# What Tree Did You Fall From?



## Ithrynluin (Jan 26, 2010)

Found this just moments ago, thought I'd share:

http://www.stumbleupon.com/su/9LBPga/www.wowzone.com/whattree.htm

I'm a walnut, and I'd say it's pretty accurate, for better or worse.


----------



## Astrance (Jan 26, 2010)

Hornbeam for me. Not so bad !


----------



## Erestor Arcamen (Jan 26, 2010)

*CHESTNUT TREE (the Honesty) - of unusual beauty, does not want to impress, well-developed sense of justice, vivacious, interested, a born diplomat, but irritates easily and sensitive in company, often due to a lack of self confidence, acts sometimes superior, feels not understood loves only once, has difficulties in finding a partner.*


----------



## Confusticated (Jan 26, 2010)

I'm a Cedar 

CEDAR TREE (the Confidence) - of rare beauty, knows how to adapt, likes luxury, of good health, not in the least shy, tends to look down on others, self-confident, determined, impatient, likes to impress others, many talents, industrious, healthy optimism, waiting for the one true love, able to make quick decisions.
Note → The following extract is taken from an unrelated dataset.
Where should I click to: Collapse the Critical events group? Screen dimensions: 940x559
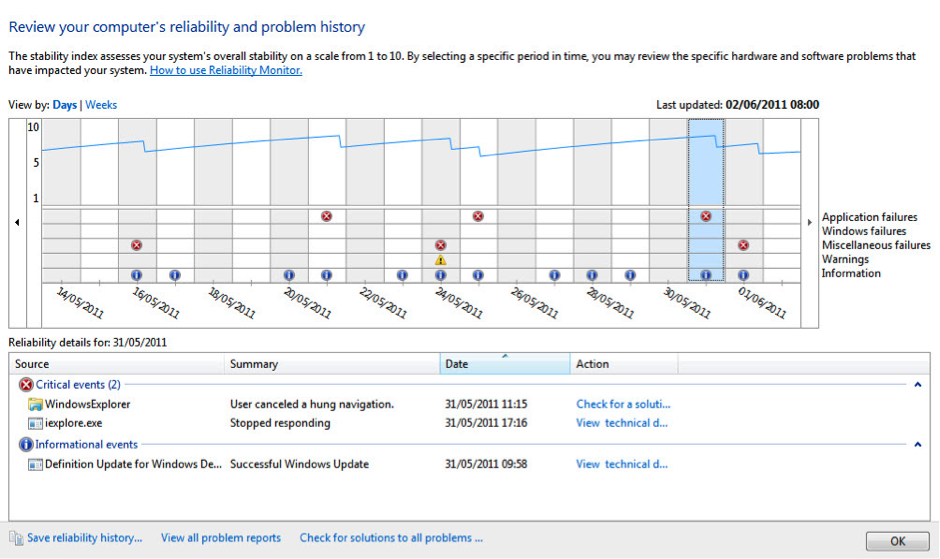(918, 385)
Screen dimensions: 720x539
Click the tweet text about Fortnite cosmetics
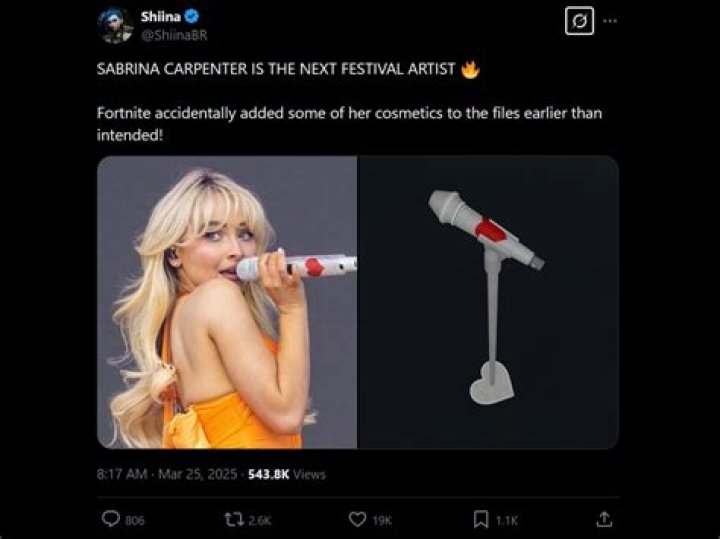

It is wrong. I read others that fit me better. 


Sharkey, Walnut seems close for you, but I haven't read them all. 'not flexible' seems off.


----------



## Elbereth (Jan 26, 2010)

I'm Cedar also...

CEDAR TREE (the Confidence) - of rare beauty, knows how to adapt, likes luxury, of good health, not in the least shy, tends to look down on others, self-confident, determined, impatient, likes to impress others, many talents, industrious, healthy optimism, waiting for the one true love, able to make quick decisions.

This description is only partially true of my personality....I don't think I am as arrogant as this description sounds.


----------



## YayGollum (Jan 26, 2010)

I am more arrogant than that makes you sound. I read them all and none seem to describe myself perfectly, while a few work okay, I suppose. The one that is not even close. I got the Hornbeam one as well, which is inaccurate on all counts.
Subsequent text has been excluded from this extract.